India seeks larger role in SCO
"Ten years since its founding, the SCO faces a historic moment. Like other successful multilateral organisations, it must choose the path of its evolution," External Affairs Minister S M Krishna said at the 11th Summit of the SCO here in the capital of Kazakhstan.
He said the draft of the Memorandum of Obligation being discussed by this Summit would pave the way for expansion of the organisation in a natural process of its evolution.
"India would be happy to play a larger and deeper role in the SCO when the rules and criteria for full membership are clear. We value the role of the SCO in bringing security, stability and development to our region and stand ready to contribute more to the SCO for the common good of the people of our region.

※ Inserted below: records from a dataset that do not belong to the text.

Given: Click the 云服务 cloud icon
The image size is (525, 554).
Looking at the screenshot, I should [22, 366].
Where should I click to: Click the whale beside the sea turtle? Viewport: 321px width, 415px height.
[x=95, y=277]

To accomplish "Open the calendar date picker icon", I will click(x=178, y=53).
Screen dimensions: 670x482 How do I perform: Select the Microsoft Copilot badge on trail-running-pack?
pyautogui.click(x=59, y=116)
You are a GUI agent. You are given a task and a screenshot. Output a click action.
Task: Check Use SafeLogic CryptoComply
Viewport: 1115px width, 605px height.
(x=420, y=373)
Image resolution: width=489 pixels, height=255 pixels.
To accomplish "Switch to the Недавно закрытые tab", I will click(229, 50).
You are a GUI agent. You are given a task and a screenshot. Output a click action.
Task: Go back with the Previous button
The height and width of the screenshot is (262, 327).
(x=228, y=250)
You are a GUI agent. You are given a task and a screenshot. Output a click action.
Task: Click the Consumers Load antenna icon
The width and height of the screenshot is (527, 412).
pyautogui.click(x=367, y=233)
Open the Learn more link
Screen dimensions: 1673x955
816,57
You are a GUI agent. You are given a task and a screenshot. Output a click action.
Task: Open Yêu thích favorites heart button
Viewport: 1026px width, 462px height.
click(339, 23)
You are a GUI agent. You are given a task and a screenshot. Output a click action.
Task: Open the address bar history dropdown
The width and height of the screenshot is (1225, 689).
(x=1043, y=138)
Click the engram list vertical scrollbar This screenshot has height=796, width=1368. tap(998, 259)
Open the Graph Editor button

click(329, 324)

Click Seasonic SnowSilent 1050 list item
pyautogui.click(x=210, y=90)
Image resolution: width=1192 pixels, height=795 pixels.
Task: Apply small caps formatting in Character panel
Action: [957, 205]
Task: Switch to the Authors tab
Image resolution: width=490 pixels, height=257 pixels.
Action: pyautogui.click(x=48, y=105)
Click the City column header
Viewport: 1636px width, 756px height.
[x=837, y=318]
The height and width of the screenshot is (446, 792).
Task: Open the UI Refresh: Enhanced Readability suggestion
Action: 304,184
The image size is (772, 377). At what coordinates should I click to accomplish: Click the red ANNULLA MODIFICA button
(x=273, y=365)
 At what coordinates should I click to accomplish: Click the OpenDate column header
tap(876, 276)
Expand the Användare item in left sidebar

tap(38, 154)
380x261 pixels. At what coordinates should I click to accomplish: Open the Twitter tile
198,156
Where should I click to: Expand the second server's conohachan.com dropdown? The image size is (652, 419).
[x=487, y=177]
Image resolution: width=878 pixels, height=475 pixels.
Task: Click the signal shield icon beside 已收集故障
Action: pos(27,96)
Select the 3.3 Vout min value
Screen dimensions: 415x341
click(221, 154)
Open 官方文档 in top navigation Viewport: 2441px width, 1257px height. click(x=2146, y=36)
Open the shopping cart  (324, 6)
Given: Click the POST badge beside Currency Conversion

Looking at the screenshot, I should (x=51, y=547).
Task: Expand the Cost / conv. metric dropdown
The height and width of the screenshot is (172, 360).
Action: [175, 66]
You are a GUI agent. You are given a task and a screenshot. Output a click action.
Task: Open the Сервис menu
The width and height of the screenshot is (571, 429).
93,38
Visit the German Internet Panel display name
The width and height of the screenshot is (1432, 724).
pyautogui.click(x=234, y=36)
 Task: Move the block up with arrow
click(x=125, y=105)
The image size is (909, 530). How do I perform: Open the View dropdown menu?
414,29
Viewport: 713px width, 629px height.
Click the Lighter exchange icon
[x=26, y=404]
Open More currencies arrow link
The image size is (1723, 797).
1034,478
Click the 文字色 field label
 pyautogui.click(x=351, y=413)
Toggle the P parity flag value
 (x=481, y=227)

"We have friendly ties with all the member states and we wish to bring to the table our technical expertise, markets and financial commitment, all of which equip us to fulfil greater responsibilities in this forum," Krishna said.
The SCO was set up in 2001 as a security counterweight to NATO that could allow Russia and China to rival US influence in Asia. However, increasingly, it is looking to cooperate at an economic level.
The six-nation SCO comprises China, Russia, Kazakhstan, Kyrgyzstan, Tajikistan and Uzbekistan. India, Iran, Mongolia and Pakistan attend its meetings as observers.